TASK REQUIREMENTS → Transcribe the line holding "Where should I" together with every line after it, through the end of the records, exactly and with no pictures.

MATERIAL PROVIDED →
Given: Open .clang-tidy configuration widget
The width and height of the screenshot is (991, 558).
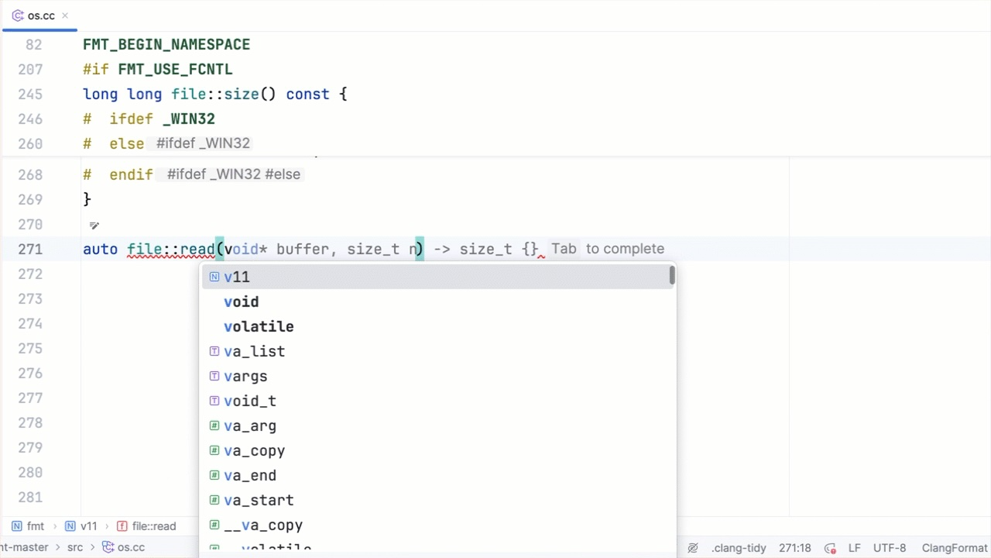Looking at the screenshot, I should 738,548.
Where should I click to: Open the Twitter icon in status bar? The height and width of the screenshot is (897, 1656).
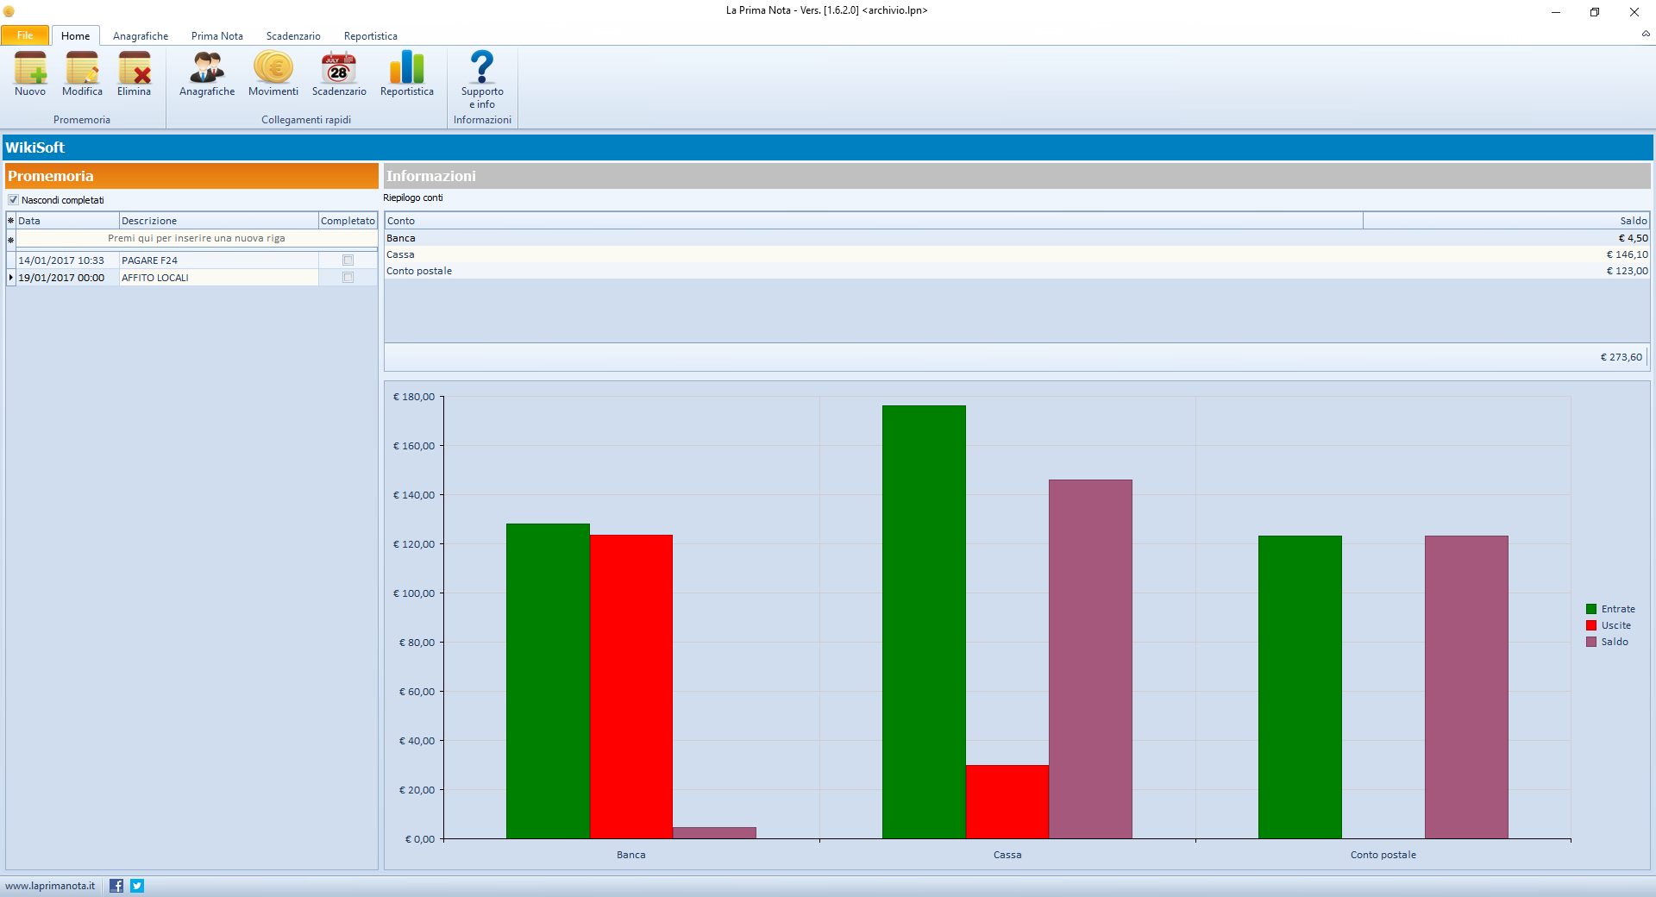click(137, 886)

RESPONSE AREA →
Where should I click to: Open the Twitter icon in status bar? The height and width of the screenshot is (897, 1656).
click(137, 886)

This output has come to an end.